Please, id anyone can look at my pror post a few hours ago, wgere i posted 5 photos, showing the mystery pieces. 
They gave two identical sliding holders, the die  holders and the tap holders both fit into the two sliding holders.
then there is a threaded holder for something?


thanks ,
Jon


----------



## DMS (Sep 19, 2013)

Can't make much out on pic#1. Pic #2 looks like the die holder. #3 looks like the tap holder (see if the collets fit it, if so, that's the tap holder). Can't make out much from #4. #5 just seems like another shot of the die holder? Or is it another part that just looks similar?

I guess you could to this be elimination too. The drill chucks are obvious, set those aside. The tap holder is the one that accepts the collets, the die holder is the one that accepts the die adapters. Set those aside. The live center should be obvious too, set that aside. The only thing left over should be the reamer holder. I guess the question after that is, "how do I use it". Maybe someone smarter than me will able to help you there once you figure out which one it is


----------



## ome (Sep 19, 2013)

DMS said:


> Can't make much out on pic#1. Pic #2 looks like the die holder. #3 looks like the tap holder (see if the collets fit it, if so, that's the tap holder). Can't make out much from #4. #5 just seems like another shot of the die holder?

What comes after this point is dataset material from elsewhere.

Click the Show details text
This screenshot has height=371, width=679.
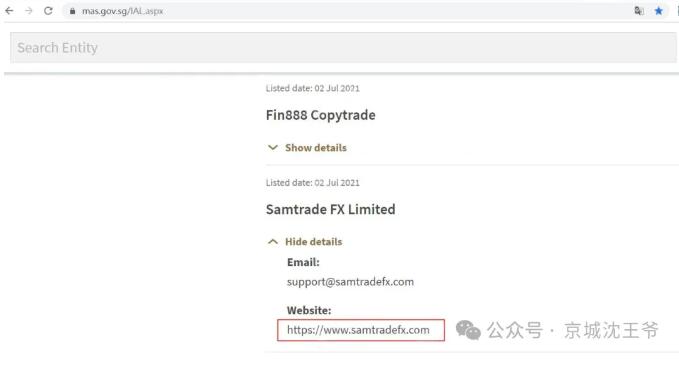[316, 148]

Or is it another part that just looks similar?
> 
> I guess you could to this be elimination too. The drill chucks are obvious, set those aside. The tap holder is the one that accepts the collets, the die holder is the one that accepts the die adapters. Set those aside. The live center should be obvious too, set that aside. The only thing left over should be the reamer holder. I guess the question after that is, "how do I use it". Maybe someone smarter than me will able to help you there once you figure out which one it is



The taps and die holders both fit those two sliding holders on a shaft, or float. The last pic is the only holder that has a threaded top with center hole. 
Jon


----------



## ome (Sep 19, 2013)

Pic #1 is the underside of a tap collet that fits into pix 2, which is one of two floating holders
pic 3 is another holder but as in the pic, has threaded top with center hole
 The question is what goes with the two identical floating holder, the die adapters and the tap collets both fit them. 
Then what goes in the holder which is short, only 3 inches and has a threaded top with centered hole. 
As cescribed in ad:  tap holder, die holder, and reamer chuck. 

Thanks guys,
jon


----------



## DMS (Sep 19, 2013)

I'm guessing that's the reamer holder then. If you put a reamer shank into the inner hole, is there a means to secure it?


----------



## ome (Sep 20, 2013)

DMS said:


> I'm guessing that's the reamer holder then. If you put a reamer shank into the inner hole, is there a means to secure it?


Yes, there are 2 set screws opposite each other to tighten the shaft in place. The centered hole in the cap is slightly under .5 inches. 
it is the shortest of the 6 holders. 
Any idea why the other two holders for the die adaptors and tap collets slide a few inches on a steel shaft?
thanks dms


----------